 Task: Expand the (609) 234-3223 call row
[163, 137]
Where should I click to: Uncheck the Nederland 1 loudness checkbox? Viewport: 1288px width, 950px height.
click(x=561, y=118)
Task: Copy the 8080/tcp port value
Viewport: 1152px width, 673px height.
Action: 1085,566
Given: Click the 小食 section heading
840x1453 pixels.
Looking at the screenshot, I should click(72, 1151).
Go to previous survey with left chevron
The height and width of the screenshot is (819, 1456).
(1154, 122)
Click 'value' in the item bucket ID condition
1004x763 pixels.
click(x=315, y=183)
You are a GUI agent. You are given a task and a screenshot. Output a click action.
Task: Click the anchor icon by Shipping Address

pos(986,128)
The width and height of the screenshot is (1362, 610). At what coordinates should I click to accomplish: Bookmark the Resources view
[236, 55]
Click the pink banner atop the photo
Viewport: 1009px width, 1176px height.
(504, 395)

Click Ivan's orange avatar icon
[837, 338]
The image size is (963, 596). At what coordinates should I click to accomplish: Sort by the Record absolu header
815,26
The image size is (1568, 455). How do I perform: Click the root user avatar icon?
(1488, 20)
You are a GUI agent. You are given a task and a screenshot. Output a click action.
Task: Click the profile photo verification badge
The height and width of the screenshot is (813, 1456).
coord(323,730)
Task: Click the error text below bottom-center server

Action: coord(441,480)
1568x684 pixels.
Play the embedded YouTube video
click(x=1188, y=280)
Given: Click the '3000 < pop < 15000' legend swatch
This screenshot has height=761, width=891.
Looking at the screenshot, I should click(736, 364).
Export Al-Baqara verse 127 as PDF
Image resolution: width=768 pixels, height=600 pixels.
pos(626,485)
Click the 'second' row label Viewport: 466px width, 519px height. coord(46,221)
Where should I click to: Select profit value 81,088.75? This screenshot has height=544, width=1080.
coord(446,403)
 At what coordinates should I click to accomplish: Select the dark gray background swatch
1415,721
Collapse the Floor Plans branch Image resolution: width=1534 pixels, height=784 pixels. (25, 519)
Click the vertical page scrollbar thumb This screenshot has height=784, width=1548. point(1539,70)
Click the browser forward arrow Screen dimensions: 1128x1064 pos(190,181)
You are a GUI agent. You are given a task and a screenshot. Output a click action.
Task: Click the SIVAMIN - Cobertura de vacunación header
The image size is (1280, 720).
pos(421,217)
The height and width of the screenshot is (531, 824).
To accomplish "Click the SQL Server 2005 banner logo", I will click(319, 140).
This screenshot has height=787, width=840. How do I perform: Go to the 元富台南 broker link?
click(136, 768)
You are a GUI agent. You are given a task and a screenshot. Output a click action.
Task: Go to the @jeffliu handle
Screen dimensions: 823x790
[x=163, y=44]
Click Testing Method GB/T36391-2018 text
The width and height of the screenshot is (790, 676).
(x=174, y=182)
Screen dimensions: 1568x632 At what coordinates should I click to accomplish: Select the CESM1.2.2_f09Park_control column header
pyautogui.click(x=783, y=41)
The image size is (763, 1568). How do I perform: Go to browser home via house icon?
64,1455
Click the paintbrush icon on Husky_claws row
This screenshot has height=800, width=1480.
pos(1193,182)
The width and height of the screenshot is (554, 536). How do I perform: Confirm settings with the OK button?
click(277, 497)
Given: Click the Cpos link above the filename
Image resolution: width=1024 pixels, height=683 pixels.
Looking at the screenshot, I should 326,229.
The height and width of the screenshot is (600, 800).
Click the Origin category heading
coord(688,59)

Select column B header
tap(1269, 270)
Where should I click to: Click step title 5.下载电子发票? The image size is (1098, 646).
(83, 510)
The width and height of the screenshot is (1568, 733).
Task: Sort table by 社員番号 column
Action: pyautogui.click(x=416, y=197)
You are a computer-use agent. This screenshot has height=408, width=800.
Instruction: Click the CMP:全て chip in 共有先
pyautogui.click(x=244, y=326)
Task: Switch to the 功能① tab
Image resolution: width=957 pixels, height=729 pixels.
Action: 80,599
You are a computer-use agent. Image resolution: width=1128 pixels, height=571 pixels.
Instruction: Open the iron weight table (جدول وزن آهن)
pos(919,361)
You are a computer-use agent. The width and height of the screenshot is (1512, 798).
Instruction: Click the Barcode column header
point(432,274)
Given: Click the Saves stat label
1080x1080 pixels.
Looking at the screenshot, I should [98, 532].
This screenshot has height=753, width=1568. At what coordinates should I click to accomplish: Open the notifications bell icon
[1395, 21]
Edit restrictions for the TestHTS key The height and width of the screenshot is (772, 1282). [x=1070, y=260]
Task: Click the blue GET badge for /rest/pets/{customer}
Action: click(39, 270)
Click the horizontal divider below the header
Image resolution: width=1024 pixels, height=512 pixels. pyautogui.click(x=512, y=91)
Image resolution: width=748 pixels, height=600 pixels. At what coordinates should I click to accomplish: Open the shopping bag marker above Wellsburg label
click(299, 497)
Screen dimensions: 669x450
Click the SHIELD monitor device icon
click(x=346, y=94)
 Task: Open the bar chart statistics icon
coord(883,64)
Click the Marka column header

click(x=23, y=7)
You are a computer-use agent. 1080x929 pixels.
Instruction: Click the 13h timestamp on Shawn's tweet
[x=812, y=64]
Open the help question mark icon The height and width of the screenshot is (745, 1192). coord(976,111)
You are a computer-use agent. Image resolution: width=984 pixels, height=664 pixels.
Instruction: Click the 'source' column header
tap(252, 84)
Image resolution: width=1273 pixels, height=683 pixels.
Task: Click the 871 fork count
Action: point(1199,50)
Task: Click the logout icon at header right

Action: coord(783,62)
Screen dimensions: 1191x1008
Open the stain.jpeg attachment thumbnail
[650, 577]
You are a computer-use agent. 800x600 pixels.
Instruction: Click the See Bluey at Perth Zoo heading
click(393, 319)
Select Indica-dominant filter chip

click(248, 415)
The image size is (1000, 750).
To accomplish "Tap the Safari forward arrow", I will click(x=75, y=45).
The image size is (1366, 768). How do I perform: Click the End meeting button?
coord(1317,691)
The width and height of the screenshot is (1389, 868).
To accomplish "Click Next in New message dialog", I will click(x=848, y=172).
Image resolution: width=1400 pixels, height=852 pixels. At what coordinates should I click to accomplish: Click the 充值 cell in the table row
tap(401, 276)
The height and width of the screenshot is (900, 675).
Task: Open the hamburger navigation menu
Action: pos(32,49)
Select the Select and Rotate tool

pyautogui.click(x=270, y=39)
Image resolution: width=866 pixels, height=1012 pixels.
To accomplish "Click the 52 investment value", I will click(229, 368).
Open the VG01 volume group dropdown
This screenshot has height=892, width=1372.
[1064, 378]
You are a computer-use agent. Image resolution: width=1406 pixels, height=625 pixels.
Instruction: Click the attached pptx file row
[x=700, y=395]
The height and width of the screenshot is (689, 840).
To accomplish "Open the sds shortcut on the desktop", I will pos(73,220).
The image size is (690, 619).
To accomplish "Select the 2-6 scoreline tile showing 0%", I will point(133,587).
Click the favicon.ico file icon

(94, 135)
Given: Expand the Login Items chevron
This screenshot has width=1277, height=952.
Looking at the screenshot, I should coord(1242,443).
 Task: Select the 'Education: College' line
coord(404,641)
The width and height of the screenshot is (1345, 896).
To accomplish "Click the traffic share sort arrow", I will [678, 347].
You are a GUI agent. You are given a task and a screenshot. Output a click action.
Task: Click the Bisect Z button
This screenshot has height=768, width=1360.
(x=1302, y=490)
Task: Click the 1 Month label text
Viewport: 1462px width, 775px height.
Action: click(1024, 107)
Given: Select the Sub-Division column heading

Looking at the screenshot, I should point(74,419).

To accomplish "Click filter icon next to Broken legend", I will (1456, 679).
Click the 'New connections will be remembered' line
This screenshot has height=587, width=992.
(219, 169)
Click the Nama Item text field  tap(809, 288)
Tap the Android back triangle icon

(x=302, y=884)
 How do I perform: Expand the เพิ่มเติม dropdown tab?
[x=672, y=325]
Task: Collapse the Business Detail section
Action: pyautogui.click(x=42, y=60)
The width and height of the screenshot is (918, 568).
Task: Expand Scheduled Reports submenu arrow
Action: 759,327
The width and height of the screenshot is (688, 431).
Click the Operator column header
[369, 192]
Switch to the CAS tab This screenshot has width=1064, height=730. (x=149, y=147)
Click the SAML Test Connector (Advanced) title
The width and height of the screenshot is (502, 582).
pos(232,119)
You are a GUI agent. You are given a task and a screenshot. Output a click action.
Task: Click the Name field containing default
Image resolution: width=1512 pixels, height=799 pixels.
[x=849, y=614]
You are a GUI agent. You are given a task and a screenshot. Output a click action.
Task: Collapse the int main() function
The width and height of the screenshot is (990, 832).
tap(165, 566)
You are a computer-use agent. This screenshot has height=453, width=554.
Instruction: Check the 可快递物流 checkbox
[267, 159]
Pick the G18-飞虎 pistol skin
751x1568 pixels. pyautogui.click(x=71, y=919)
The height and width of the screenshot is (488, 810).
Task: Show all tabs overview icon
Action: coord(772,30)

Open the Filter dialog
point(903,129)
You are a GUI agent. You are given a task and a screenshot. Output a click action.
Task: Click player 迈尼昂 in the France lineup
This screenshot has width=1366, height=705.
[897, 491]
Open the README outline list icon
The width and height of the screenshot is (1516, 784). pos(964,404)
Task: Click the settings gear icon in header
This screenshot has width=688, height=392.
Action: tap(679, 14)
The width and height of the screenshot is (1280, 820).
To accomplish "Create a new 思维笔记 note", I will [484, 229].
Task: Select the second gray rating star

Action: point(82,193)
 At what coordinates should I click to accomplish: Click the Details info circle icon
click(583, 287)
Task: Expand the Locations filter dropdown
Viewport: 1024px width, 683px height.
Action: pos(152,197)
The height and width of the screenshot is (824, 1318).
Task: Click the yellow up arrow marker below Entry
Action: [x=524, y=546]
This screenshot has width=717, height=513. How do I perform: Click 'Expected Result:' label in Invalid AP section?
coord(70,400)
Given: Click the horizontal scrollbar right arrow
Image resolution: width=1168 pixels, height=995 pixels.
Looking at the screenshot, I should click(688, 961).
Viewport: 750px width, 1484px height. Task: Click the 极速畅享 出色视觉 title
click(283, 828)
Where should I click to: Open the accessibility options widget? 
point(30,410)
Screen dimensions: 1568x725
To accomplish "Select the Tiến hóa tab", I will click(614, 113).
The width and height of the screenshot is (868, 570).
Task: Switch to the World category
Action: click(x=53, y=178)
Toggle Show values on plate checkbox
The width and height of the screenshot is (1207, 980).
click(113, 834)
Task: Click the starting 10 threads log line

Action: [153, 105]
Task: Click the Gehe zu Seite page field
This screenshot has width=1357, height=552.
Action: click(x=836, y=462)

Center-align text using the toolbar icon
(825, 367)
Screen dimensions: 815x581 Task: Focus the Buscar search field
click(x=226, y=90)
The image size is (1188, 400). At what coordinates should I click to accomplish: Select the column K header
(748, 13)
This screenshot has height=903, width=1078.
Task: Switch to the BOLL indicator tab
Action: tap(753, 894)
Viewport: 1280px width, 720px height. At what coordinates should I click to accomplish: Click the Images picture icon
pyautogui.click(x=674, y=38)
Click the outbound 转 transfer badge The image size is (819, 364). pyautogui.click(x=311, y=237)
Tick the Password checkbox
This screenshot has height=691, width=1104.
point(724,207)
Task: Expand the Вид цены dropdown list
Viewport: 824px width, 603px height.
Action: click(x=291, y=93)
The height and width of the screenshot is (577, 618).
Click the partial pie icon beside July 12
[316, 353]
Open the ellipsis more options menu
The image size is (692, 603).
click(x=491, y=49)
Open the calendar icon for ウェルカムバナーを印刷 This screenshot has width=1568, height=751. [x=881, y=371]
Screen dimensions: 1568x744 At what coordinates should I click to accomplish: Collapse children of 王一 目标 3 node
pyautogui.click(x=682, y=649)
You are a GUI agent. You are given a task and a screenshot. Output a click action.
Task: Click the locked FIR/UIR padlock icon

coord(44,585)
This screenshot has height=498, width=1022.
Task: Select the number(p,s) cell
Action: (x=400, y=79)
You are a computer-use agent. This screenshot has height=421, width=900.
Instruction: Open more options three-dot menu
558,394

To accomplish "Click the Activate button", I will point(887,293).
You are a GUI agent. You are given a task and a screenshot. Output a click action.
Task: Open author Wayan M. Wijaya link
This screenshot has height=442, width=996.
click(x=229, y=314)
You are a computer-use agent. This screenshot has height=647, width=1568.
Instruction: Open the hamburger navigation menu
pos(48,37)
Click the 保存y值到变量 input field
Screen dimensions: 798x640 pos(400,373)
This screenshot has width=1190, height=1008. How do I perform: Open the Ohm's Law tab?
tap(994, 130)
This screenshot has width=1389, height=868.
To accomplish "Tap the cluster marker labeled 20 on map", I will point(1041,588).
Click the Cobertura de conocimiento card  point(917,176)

· · · · · · ·

- _What this task involves_: Please copy the records from the start through the line containing "Looking at the screenshot, I should click(72, 1151).", swapping every "Viewport" for "Window" and leaving everything else unchanged.

- _Solution to this task_:
 Task: Expand the (609) 234-3223 call row
[163, 137]
Where should I click to: Uncheck the Nederland 1 loudness checkbox? Window: 1288px width, 950px height.
click(x=561, y=118)
Task: Copy the 8080/tcp port value
Window: 1152px width, 673px height.
Action: 1085,566
Given: Click the 小食 section heading
840x1453 pixels.
Looking at the screenshot, I should click(72, 1151).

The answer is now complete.